* [PATCH] scsi_dh_alua: Requeue another not ready check condition at ML
@ 2014-02-28 0:14 Stewart, Sean
2014-02-28 1:58 ` Mike Christie
0 siblings, 1 reply; 4+ messages in thread
From: Stewart, Sean @ 2014-02-28 0:14 UTC (permalink / raw)
To: linux-scsi, dm-devel
This allows the sd driver to retry commands like read capacity until a
LUN is ready, rather than giving up after three retries.
In NetApp E-Series, a controller can return not ready like this when it
quiesces I/O on the controller that just came on the network, during a
firmware upgrade procedure, and retrying the command at the midlayer
will allow the discovery to complete, successfully.
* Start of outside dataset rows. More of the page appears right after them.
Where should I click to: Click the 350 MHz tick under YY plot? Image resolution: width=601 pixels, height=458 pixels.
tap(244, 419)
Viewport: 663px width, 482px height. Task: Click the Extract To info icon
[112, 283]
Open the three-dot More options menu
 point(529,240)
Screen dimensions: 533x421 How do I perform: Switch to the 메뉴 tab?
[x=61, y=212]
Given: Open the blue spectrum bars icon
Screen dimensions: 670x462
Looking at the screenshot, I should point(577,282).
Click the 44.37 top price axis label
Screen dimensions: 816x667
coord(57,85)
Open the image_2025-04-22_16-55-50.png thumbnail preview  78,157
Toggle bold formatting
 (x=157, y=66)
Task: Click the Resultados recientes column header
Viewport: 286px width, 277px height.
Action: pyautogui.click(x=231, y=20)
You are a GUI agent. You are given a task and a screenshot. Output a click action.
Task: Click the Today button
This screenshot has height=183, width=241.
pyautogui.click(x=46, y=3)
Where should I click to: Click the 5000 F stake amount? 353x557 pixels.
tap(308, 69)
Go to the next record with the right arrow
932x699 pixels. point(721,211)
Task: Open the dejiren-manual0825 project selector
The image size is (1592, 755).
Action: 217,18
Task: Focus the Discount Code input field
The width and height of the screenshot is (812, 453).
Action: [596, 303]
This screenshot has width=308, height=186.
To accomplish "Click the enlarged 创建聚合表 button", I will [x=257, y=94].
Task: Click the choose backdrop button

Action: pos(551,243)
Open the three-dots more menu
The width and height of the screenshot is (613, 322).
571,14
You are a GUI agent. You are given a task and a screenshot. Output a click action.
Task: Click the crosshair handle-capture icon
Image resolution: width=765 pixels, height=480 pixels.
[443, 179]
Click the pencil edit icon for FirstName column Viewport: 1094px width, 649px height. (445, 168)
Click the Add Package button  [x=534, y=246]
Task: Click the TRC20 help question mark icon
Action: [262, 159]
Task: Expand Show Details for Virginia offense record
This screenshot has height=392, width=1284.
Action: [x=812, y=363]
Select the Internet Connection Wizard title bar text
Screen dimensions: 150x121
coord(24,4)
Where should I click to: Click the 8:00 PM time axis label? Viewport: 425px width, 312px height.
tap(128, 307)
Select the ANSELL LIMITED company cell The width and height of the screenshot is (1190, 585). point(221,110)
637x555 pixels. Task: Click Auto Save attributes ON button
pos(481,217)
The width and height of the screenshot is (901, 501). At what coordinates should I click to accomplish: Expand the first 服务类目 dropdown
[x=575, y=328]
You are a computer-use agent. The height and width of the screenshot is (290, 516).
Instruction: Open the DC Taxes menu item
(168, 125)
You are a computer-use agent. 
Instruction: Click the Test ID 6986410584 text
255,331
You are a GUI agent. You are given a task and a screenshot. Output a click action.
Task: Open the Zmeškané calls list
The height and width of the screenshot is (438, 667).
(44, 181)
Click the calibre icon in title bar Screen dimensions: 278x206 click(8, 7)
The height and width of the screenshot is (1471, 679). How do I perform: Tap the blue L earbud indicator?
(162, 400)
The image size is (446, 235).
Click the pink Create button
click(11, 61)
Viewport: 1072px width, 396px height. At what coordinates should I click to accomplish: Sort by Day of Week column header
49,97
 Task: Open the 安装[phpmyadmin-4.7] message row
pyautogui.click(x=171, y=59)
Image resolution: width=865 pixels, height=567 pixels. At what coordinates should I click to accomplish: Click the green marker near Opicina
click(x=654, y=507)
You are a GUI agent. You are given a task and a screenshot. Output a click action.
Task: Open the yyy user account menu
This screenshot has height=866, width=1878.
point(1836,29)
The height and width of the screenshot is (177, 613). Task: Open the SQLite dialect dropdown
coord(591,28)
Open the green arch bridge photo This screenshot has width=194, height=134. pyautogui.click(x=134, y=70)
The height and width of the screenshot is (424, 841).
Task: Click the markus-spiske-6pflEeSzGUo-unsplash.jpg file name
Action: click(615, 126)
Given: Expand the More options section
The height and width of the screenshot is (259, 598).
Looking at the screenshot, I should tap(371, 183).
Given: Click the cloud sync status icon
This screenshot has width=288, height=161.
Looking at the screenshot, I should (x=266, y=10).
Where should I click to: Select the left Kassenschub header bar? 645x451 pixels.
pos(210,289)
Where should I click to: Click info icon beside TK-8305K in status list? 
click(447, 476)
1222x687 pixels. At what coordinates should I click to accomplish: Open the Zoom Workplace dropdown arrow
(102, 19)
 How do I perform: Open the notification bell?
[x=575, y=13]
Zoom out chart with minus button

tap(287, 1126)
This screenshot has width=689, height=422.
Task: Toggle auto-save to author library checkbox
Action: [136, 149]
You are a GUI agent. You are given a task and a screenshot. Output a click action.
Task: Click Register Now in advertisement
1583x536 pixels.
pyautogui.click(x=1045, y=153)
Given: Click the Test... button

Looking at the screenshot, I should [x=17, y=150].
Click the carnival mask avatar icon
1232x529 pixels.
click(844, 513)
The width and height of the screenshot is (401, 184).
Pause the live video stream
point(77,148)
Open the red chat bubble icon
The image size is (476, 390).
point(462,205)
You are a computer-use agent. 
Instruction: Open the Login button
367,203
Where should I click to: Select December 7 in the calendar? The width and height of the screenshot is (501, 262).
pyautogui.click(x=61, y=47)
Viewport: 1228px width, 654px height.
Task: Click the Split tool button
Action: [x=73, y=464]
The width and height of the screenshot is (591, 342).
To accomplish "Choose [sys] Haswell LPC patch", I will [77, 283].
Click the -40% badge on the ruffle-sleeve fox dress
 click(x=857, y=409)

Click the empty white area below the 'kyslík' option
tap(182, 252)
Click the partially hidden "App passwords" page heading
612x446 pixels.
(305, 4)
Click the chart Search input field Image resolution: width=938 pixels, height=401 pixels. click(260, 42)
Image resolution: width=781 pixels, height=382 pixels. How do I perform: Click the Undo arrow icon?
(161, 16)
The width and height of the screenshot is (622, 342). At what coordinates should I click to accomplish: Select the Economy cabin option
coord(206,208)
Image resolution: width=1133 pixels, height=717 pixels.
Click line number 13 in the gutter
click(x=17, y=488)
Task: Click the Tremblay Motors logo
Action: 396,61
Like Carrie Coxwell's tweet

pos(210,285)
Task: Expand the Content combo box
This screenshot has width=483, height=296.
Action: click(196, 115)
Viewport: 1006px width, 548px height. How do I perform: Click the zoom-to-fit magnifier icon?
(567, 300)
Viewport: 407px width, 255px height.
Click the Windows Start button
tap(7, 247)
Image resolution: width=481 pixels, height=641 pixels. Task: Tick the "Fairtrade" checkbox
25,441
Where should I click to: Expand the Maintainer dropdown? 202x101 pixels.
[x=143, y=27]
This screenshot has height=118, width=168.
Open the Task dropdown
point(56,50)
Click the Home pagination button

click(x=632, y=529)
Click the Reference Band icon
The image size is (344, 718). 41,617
Signed-off-by: Sean Stewart <sean.stewart@netapp.com>
---
drivers/scsi/device_handler/scsi_dh_alua.c | 5 +++++
1 file changed, 5 insertions(+)
diff --git a/drivers/scsi/device_handler/scsi_dh_alua.c b/drivers/scsi/device_handler/scsi_dh_alua.c
index 5248c88..95d87fe 100644
--- a/drivers/scsi/device_handler/scsi_dh_alua.c
+++ b/drivers/scsi/device_handler/scsi_dh_alua.c
@@ -454,6 +454,11 @@ static int alua_check_sense(struct scsi_device *sdev,
{
switch (sense_hdr->sense_key) {
case NOT_READY:
+ if (sense_hdr->asc == 0x04 && sense_hdr->ascq == 0x01)
+ /*
+ * LUN Not Ready -- In process of becoming ready
+ */
+ return ADD_TO_MLQUEUE;
if (sense_hdr->asc == 0x04 && sense_hdr->ascq == 0x0a)
/*
* LUN Not Accessible - ALUA state transition
--
1.8.3.1
^ permalink raw reply related [flat|nested] 4+ messages in thread
* Re: [PATCH] scsi_dh_alua: Requeue another not ready check condition at ML
2014-02-28 0:14 [PATCH] scsi_dh_alua: Requeue another not ready check condition at ML Stewart, Sean
@ 2014-02-28 1:58 ` Mike Christie
2014-02-28 15:14 ` Hannes Reinecke
0 siblings, 1 reply; 4+ messages in thread
From: Mike Christie @ 2014-02-28 1:58 UTC (permalink / raw)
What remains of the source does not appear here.